One woman who asked to be identified only by her name, Olena, also for security reasons, said that when she fled Sloviansk last week with her young child, she was shocked by the devastation this.

“We have waited too long. But in the end I decided to save my baby and myself. They are shelling us with every weapon in existence,” she said.

The streets of Kramatorsk are eerily quiet. Most of the shops have closed and the last working cafes have been moved up. This once vibrant city with a population of about 150,000 before the war was mostly empty before the Russian advance.

Ilchenko said he sometimes feels lonely. “It’s bad when the blues get you, and other times it’s good,” he said sadly.

Once a soldier in the Soviet army, he was furious with the Russians and wanted them “deported as soon as possible”.

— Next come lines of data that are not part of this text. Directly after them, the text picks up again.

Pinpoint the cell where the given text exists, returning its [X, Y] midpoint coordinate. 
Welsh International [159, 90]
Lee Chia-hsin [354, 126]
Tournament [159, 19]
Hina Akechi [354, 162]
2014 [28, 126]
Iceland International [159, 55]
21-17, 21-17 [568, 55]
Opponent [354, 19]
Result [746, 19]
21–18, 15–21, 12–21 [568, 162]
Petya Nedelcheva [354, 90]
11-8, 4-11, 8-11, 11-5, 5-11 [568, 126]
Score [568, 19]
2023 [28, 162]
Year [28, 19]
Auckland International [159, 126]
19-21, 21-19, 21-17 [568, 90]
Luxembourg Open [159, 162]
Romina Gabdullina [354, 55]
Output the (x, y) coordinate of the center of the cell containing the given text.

As Ilchenko says, his neighbor, also a single retiree, was ready to cook potatoes for lunch on a makeshift outdoor stove because there was no gas in the district. Another woman lives on the top floor of the building.

“That’s it, the rest is gone,” said Ilchenko.

“Let them leave. Better than being bombed,” he added. I just wish they knew where they were going. What if it’s like it’s here? You can run away from the bombs. But bombs are bombs, don’t pick them up but choose”.